De Belastingdienst heeft ter zitting verweer gevoerd tegen het verzoek tot het vaststellen van een dwangakkoord. In het kort is het volgende aangevoerd.
4.2.
De Belastingdienst heeft als vaste beleidsregel (vastgelegd in de Leidraad Invordering 2008) dat zij niet instemt met een schuldregeling als in 2.2 geschetst (een zogeheten spaarsanering, gebaseerd op toekomstige te verwachten afloscapaciteit) voor ondernemers.

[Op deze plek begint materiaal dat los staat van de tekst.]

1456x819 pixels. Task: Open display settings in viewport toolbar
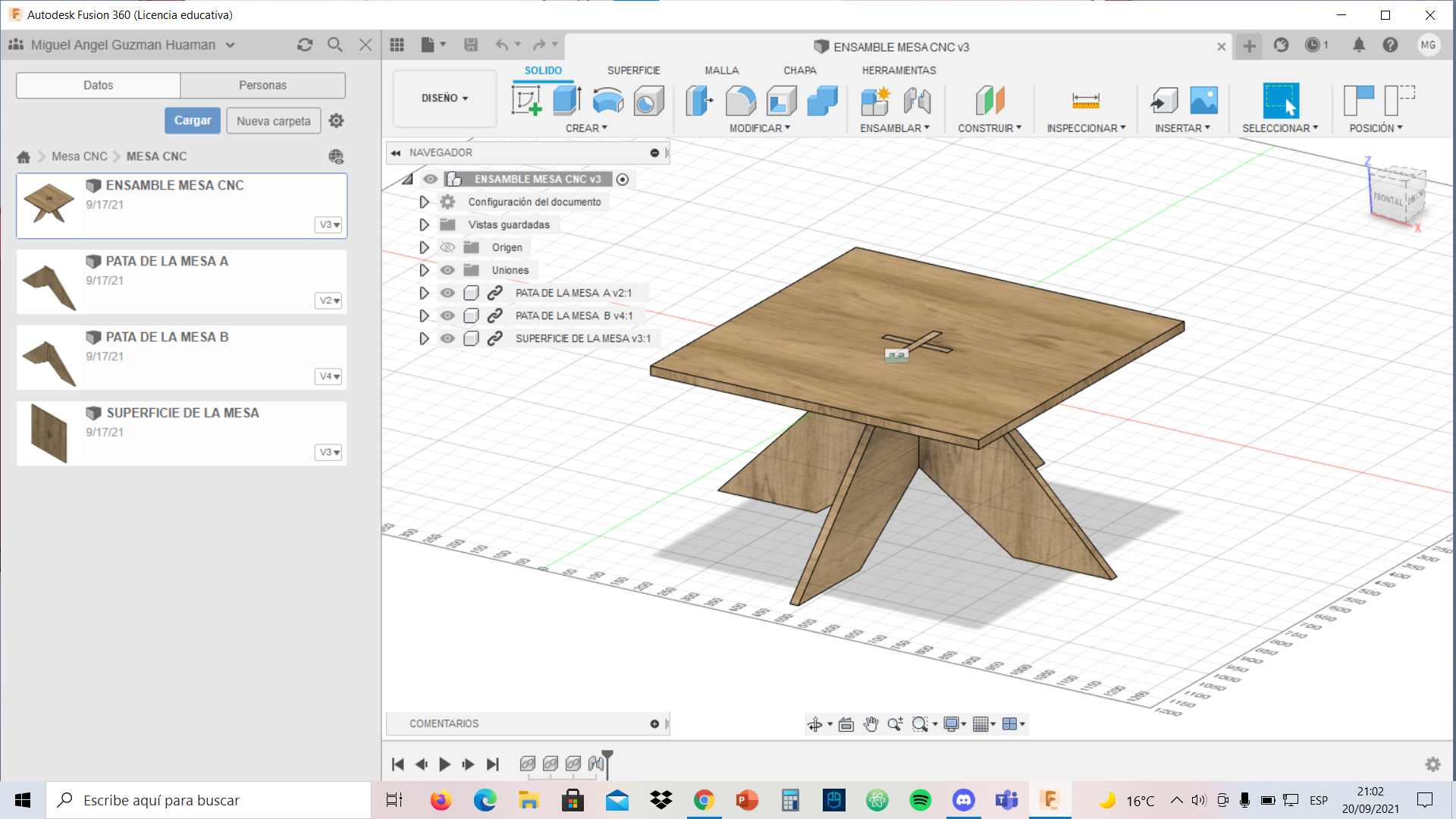[953, 724]
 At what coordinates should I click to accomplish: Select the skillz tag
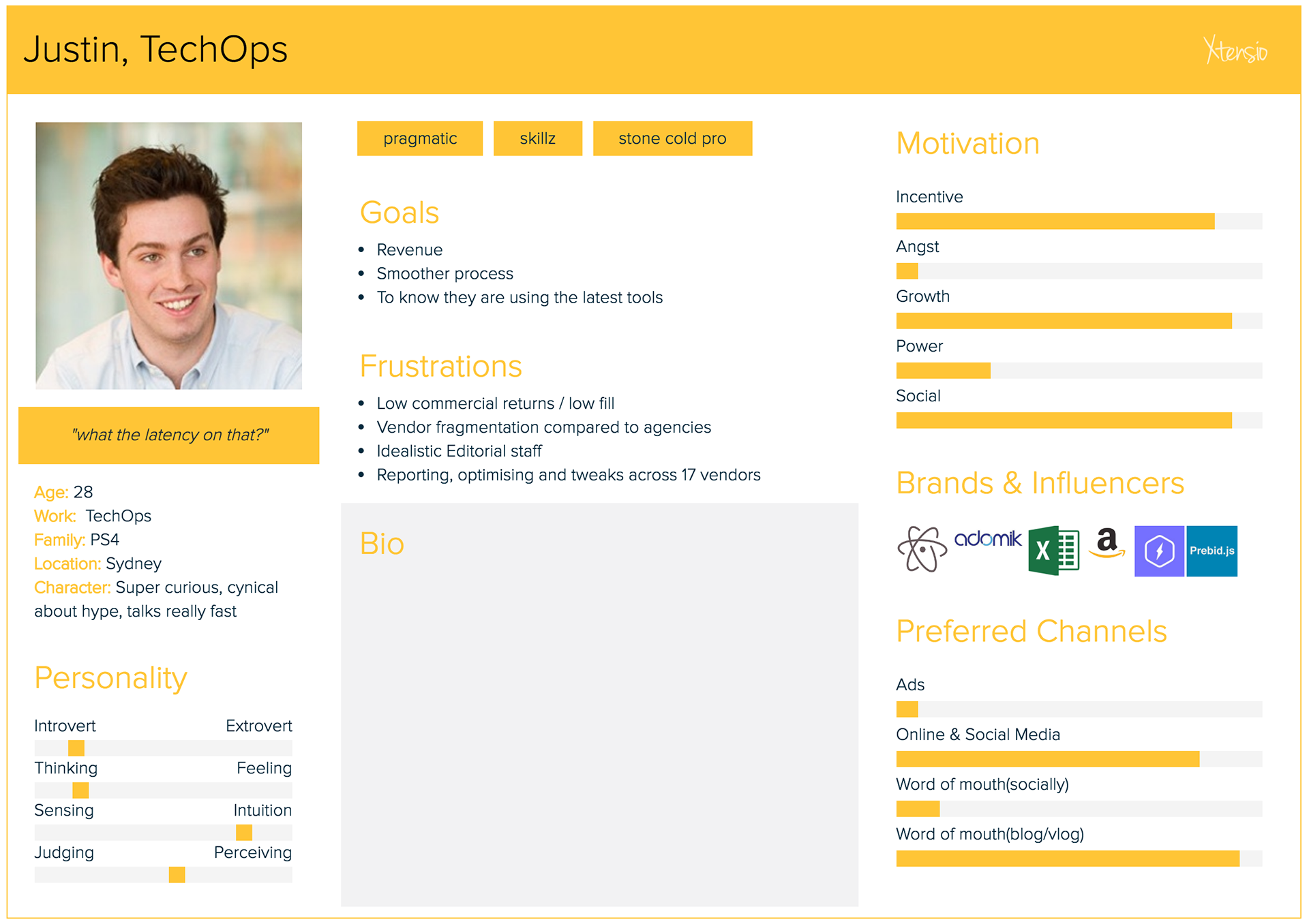[x=537, y=139]

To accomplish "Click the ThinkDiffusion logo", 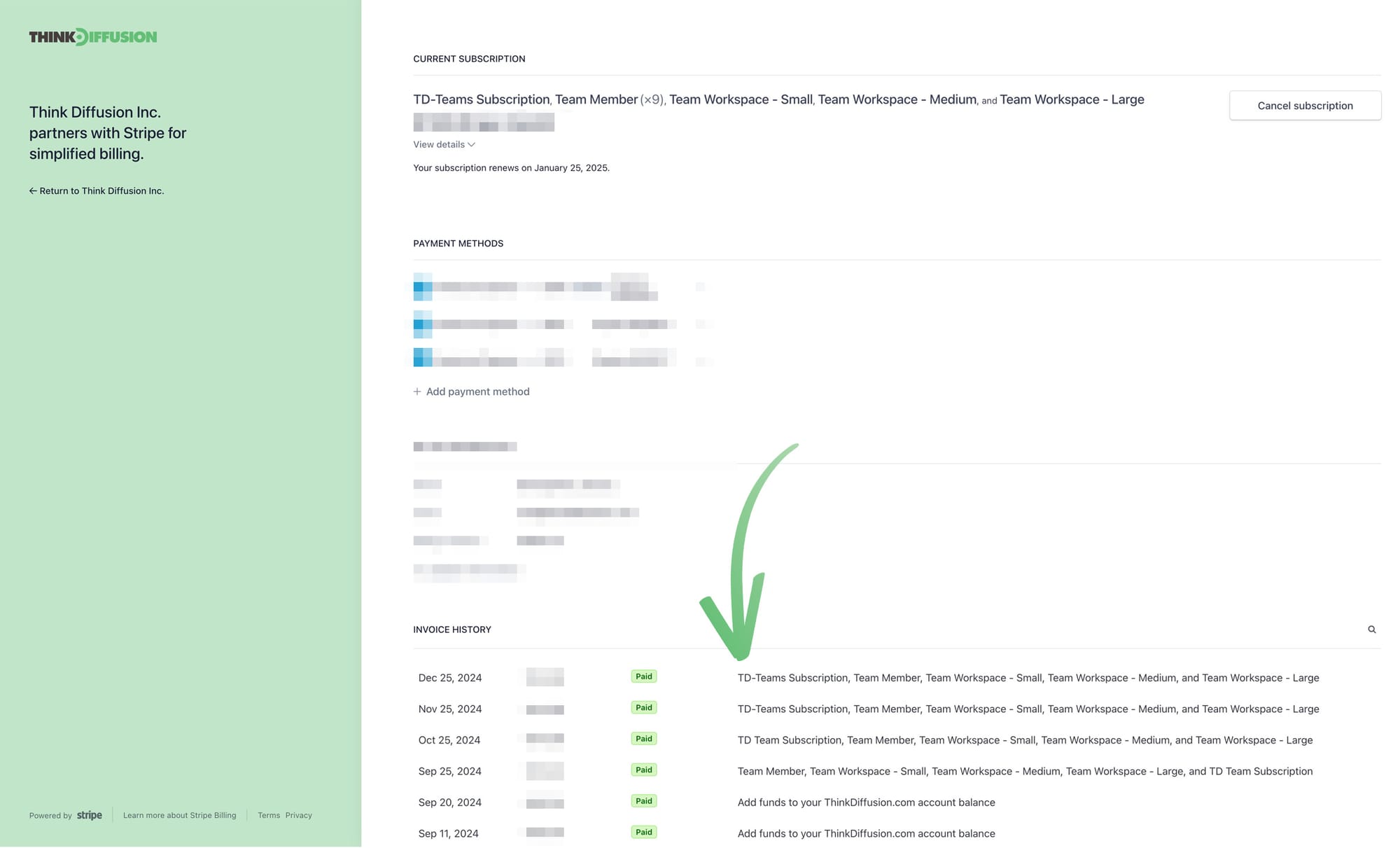I will coord(93,37).
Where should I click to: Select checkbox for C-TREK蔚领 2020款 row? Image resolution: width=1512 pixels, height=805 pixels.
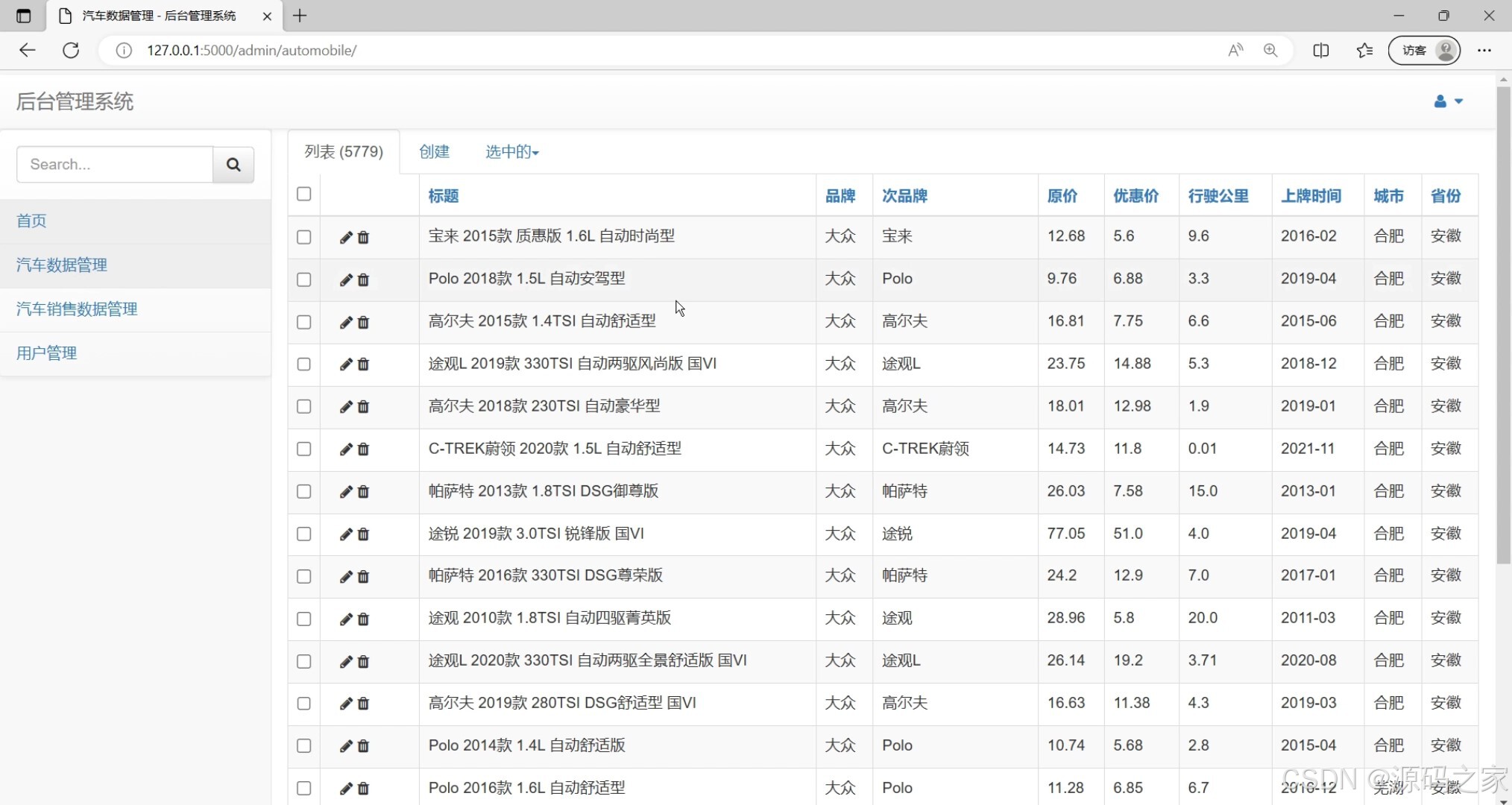tap(303, 449)
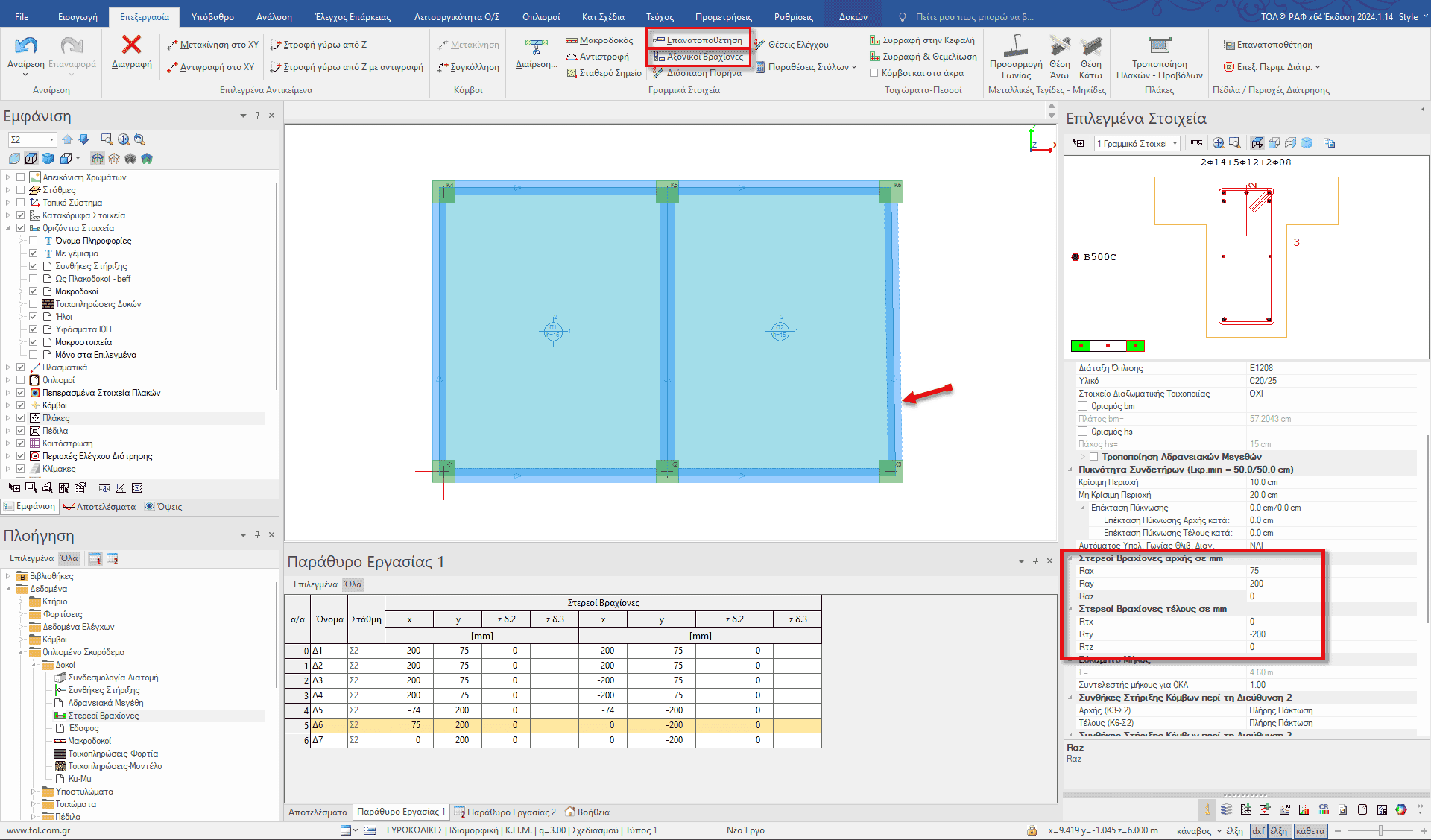Open the Σ2 level dropdown

click(51, 139)
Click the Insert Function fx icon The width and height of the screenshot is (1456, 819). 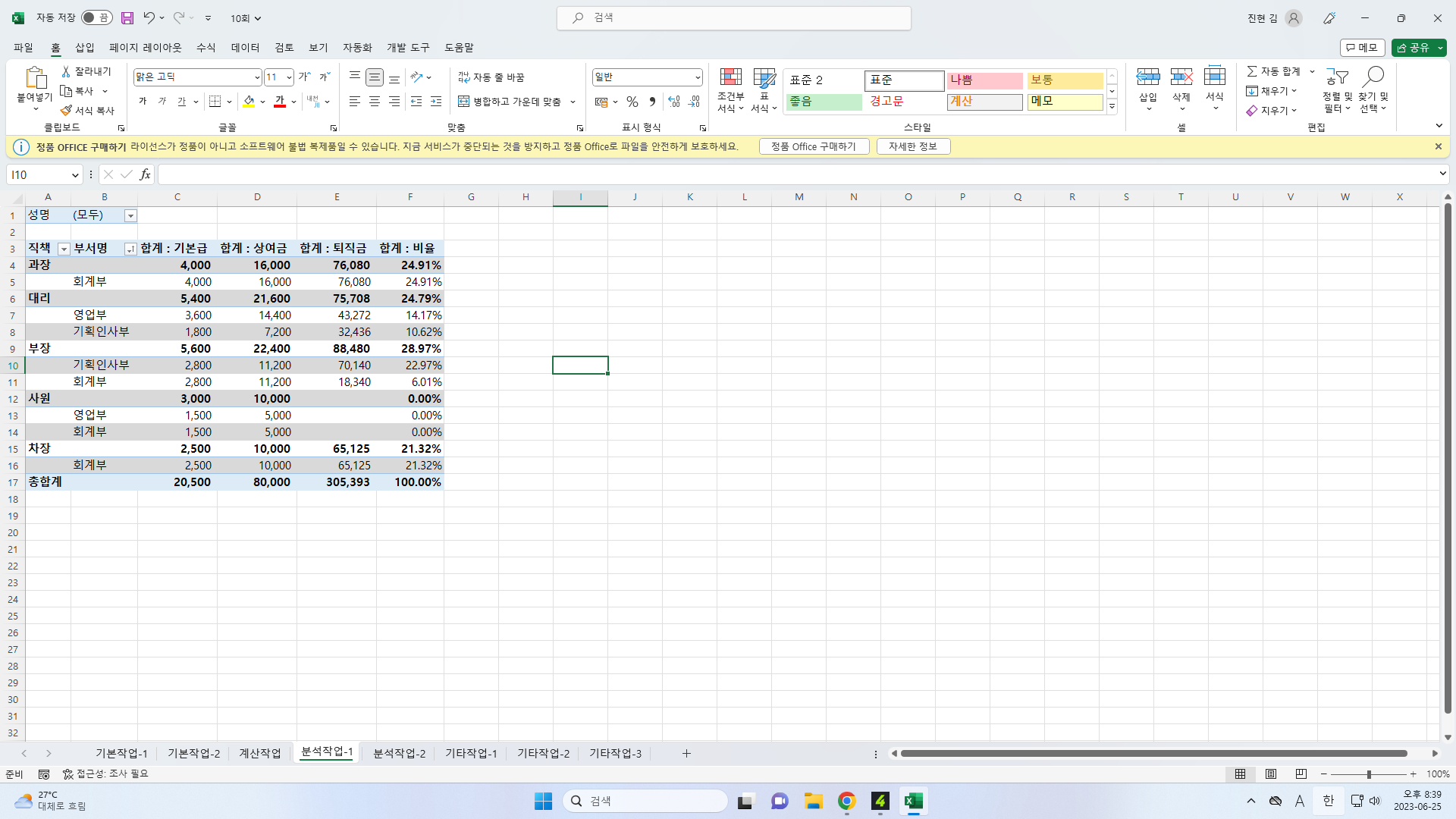point(145,175)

Bovendien zal de Belastingdienst nooit instemmen met een schuldregelingsvoorstel als zij de enige schuldeiser is.
4.3.
De Belastingdienst is de enige schuldeiser omdat [verzoekster] ervoor heeft gekozen andere betalingsverplichtingen te laten prevaleren boven die van de Belastingdienst, een preferente schuldeiser, hetgeen in strijd is met de wet.
4.4.
De belastingschuld is tijdens de minnelijke regeling toegenomen omdat de definitieve aanslag Inkomstenbelasting 2017 niet is betaald. Daarnaast zullen er naar verwachting nog definitieve aanslagen Inkomstenbelasting over 2018 en 2019 worden opgelegd, die hoger zullen zijn dan de voorlopig opgelegde aanslagen, waardoor [verzoekster] extra zal moeten betalen tijdens de minnelijke regeling. Aldus de Belastingdienst.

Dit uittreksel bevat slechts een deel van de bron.